▸ **Excerpted text**
Tiptoeing Across the Income Minefield

07/23/2009 9:06 am EST

Focus: GLOBAL

Carla Pasternak

Editor, The Income Investor

Carla Pasternak, editor of High-Yield International, is finding bargains among exchange traded bonds and European banks.

Q. Is the coast now clear for income investors?

A. The market seems to be stabilizing. But Standard & Poor's recently said 2009 is expected to be an abysmal year in terms of dividend cuts and infrequent dividend raises. That said, there are still good values in exchange traded debt and telecoms with predictable cash flow.

Q. I would have thought that a lot of the dividend cuts would have taken place last year.

A. The second quarter of 2009 had 233 S&P 500 companies increasing their dividends, the lowest count and breaking the old record of 265 from 1958. On the other hand, the April through June period included the second-highest number of dividend decreases—250. Foreign equities won't fare much better. According to Bloomberg, European dividend payers are expected to chop payouts by about a third this year and [as much] again in 2010.

Q. What are you doing to distinguish companies whose dividends should be safe from those that might cut further?

A. If it's a fund, I look at the sources of the distribution, go back into the balance sheet and the available tax records, the annual report and notes to the financial statements. I want to see how much of the distribution comes from investment income and of that how much comes from earnings and how much from currency gains, because those are less predictable. How much comes from capital gains, like selling stock or selling options? And how much comes from return of capital, which is the lowest-quality distribution because that's basically grinding down the asset value. A couple that so far seem to have pretty high-quality dividends are the PowerShares Emerging Markets Sovereign Debt (NYSE: PCY) ETF and the Templeton Global Income Fund (NYSE: GIM).

▸ **Task instructions**
(A) From the income-investing interview, list every document or record Carla Pasternak says she goes back into when checking a fund's distribution.
(B) Translate this sentence from the income-investing interview into Spanish: "That said, there are still good values in exchange traded debt and telecoms with predictable cash flow."
(C) Write what comes next in the income-investing interview, picking up after its last sentence.

▸ **Information given**

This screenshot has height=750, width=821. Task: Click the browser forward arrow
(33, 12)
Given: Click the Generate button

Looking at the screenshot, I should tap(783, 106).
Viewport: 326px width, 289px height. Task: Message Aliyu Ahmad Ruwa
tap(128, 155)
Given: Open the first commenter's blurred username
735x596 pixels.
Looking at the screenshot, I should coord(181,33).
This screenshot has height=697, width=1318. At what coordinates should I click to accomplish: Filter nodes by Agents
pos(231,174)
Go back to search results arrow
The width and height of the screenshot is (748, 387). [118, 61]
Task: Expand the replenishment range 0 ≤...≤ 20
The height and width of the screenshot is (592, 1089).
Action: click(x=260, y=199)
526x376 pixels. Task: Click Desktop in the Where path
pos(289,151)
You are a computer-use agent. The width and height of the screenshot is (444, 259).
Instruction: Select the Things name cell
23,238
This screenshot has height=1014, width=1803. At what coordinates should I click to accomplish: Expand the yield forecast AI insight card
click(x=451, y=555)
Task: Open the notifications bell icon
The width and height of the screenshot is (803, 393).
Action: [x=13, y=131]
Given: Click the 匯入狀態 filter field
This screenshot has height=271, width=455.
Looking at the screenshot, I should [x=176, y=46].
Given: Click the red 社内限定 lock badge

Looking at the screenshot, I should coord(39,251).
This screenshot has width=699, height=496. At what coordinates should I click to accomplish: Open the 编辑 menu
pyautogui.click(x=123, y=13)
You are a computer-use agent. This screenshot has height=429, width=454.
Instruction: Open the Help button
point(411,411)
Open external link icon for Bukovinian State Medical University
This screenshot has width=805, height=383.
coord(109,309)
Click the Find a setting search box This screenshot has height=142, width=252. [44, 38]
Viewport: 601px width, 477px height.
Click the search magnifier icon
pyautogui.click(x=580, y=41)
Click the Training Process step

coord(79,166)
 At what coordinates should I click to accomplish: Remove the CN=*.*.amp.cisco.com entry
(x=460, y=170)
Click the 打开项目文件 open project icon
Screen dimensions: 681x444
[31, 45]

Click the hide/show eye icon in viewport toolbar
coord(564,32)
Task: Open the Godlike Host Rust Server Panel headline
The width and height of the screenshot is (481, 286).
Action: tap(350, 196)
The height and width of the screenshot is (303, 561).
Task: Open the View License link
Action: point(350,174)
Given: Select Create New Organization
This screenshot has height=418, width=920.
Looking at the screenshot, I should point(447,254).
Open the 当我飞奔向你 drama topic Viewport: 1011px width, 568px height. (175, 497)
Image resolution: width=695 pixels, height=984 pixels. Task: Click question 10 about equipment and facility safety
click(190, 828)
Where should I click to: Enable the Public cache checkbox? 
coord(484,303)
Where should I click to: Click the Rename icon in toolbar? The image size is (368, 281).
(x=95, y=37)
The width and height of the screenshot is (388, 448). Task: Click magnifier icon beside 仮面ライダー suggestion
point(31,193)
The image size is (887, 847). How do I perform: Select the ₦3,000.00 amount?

▸ **Answer set**
(A)
- the balance sheet
- the available tax records
- the annual report
- the notes to the financial statements

(B) Dicho esto, todavía hay buenas oportunidades en la deuda cotizada en bolsa y en las empresas de telecomunicaciones con un flujo de caja predecible.

(C)
Q. As you look at funds and stocks across a range of geographies and asset classes, where are you finding the best values?

A. Recently I have found wonderful value in exchange traded bonds that are either the lower tiers of investment grade or the upper rungs of sub-investment grade. I featured one—AAG Holdings' 7.5% Senior Debenture (NYSE: GFW)—in January when it was trading at $12.89 and today it's above $18, plus it still pays a 10% yield. These exchange traded bonds are senior debt that trades on the New York Stock Exchange usually. I also like [exchange traded bonds from] Deutsche Bank (NYSE: DKT), US Cellular (NYSE: UZV), and General Electric (NYSE: GEA).

Q. Canadian trusts seem to be offering very nice yields right now.

A. You have to be really careful. I live in Calgary—it's income-trust land right here—and I've done their annual reports and know the CEOs pretty well. A lot of the companies are gas plays, and gas prices are pretty depressed. So, you want to look at the oil/gas production mix and reserves mix. And you want to look at the quality of the oil—pure light crude is where you get the best money. The other thing you want to look at is the hedging—how far out it is and what rate they've hedged at. Some of these guys are smarter than others; some of them have hedged oil prices at $60 and some of them hedged it at $120. So, you can't just grab for the highest yield.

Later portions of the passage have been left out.